TASK TO CARRY OUT: Rewrite each line of the data items below as a string in a JSON list, one string per line, omitting blank lines.

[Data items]

┌──

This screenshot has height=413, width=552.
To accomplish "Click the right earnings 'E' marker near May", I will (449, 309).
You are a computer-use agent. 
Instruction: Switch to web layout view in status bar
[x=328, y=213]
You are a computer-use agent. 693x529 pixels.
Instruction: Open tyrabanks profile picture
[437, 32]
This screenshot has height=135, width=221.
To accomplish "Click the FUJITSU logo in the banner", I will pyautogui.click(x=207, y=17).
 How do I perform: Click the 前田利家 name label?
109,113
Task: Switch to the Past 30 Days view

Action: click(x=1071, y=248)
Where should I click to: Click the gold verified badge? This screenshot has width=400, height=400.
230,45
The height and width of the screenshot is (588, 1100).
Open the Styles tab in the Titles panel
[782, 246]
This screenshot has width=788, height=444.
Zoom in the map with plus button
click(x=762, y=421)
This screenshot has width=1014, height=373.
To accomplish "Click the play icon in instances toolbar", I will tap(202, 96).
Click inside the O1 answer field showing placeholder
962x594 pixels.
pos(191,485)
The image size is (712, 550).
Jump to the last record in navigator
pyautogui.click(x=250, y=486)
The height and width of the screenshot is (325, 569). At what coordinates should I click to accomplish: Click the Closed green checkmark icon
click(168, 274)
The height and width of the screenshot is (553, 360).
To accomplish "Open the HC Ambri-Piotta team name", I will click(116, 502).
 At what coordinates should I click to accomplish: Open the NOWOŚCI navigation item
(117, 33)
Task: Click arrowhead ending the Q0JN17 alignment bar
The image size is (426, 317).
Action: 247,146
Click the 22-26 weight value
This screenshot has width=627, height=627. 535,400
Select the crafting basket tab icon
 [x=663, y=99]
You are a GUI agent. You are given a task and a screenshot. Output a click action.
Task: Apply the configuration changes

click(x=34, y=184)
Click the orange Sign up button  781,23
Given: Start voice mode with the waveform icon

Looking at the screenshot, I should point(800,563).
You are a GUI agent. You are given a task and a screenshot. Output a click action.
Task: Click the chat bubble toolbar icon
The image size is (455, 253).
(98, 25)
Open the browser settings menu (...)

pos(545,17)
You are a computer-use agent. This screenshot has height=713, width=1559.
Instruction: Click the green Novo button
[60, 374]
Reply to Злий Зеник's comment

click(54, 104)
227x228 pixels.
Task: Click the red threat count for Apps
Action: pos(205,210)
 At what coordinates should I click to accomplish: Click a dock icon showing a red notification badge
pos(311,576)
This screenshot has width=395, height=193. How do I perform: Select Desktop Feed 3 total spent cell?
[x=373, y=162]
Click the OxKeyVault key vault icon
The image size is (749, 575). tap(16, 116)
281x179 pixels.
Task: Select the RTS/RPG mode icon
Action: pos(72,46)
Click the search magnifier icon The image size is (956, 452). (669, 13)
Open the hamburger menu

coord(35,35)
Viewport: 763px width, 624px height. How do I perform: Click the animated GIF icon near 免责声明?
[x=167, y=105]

└──

COMPLETED EXERCISE:
[
  "This screenshot has height=413, width=552.",
  "To accomplish \"Click the right earnings 'E' marker near May\", I will (449, 309).",
  "You are a computer-use agent. ",
  "Instruction: Switch to web layout view in status bar",
  "[x=328, y=213]",
  "You are a computer-use agent. 693x529 pixels.",
  "Instruction: Open tyrabanks profile picture",
  "[437, 32]",
  "This screenshot has height=135, width=221.",
  "To accomplish \"Click the FUJITSU logo in the banner\", I will pyautogui.click(x=207, y=17).",
  " How do I perform: Click the 前田利家 name label?",
  "109,113",
  "Task: Switch to the Past 30 Days view",
  "Action: click(x=1071, y=248)",
  "Where should I click to: Click the gold verified badge? This screenshot has width=400, height=400.",
  "230,45",
  "The height and width of the screenshot is (588, 1100).",
  "Open the Styles tab in the Titles panel",
  "[782, 246]",
  "This screenshot has width=788, height=444.",
  "Zoom in the map with plus button",
  "click(x=762, y=421)",
  "This screenshot has width=1014, height=373.",
  "To accomplish \"Click the play icon in instances toolbar\", I will tap(202, 96).",
  "Click inside the O1 answer field showing placeholder",
  "962x594 pixels.",
  "pos(191,485)",
  "The image size is (712, 550).",
  "Jump to the last record in navigator",
  "pyautogui.click(x=250, y=486)",
  "The height and width of the screenshot is (325, 569). At what coordinates should I click to accomplish: Click the Closed green checkmark icon",
  "click(168, 274)",
  "The height and width of the screenshot is (553, 360).",
  "To accomplish \"Open the HC Ambri-Piotta team name\", I will click(116, 502).",
  " At what coordinates should I click to accomplish: Open the NOWOŚCI navigation item",
  "(117, 33)",
  "Task: Click arrowhead ending the Q0JN17 alignment bar",
  "The image size is (426, 317).",
  "Action: 247,146",
  "Click the 22-26 weight value",
  "This screenshot has width=627, height=627. 535,400",
  "Select the crafting basket tab icon",
  " [x=663, y=99]",
  "You are a GUI agent. You are given a task and a screenshot. Output a click action.",
  "Task: Apply the configuration changes",
  "click(x=34, y=184)",
  "Click the orange Sign up button  781,23",
  "Given: Start voice mode with the waveform icon",
  "Looking at the screenshot, I should point(800,563).",
  "You are a GUI agent. You are given a task and a screenshot. Output a click action.",
  "Task: Click the chat bubble toolbar icon",
  "The image size is (455, 253).",
  "(98, 25)",
  "Open the browser settings menu (...)",
  "pos(545,17)",
  "You are a computer-use agent. This screenshot has height=713, width=1559.",
  "Instruction: Click the green Novo button",
  "[60, 374]",
  "Reply to Злий Зеник's comment",
  "click(54, 104)",
  "227x228 pixels.",
  "Task: Click the red threat count for Apps",
  "Action: pos(205,210)",
  " At what coordinates should I click to accomplish: Click a dock icon showing a red notification badge",
  "pos(311,576)",
  "This screenshot has width=395, height=193. How do I perform: Select Desktop Feed 3 total spent cell?",
  "[x=373, y=162]",
  "Click the OxKeyVault key vault icon",
  "The image size is (749, 575). tap(16, 116)",
  "281x179 pixels.",
  "Task: Select the RTS/RPG mode icon",
  "Action: pos(72,46)",
  "Click the search magnifier icon The image size is (956, 452). (669, 13)",
  "Open the hamburger menu",
  "coord(35,35)",
  "Viewport: 763px width, 624px height. How do I perform: Click the animated GIF icon near 免责声明?",
  "[x=167, y=105]"
]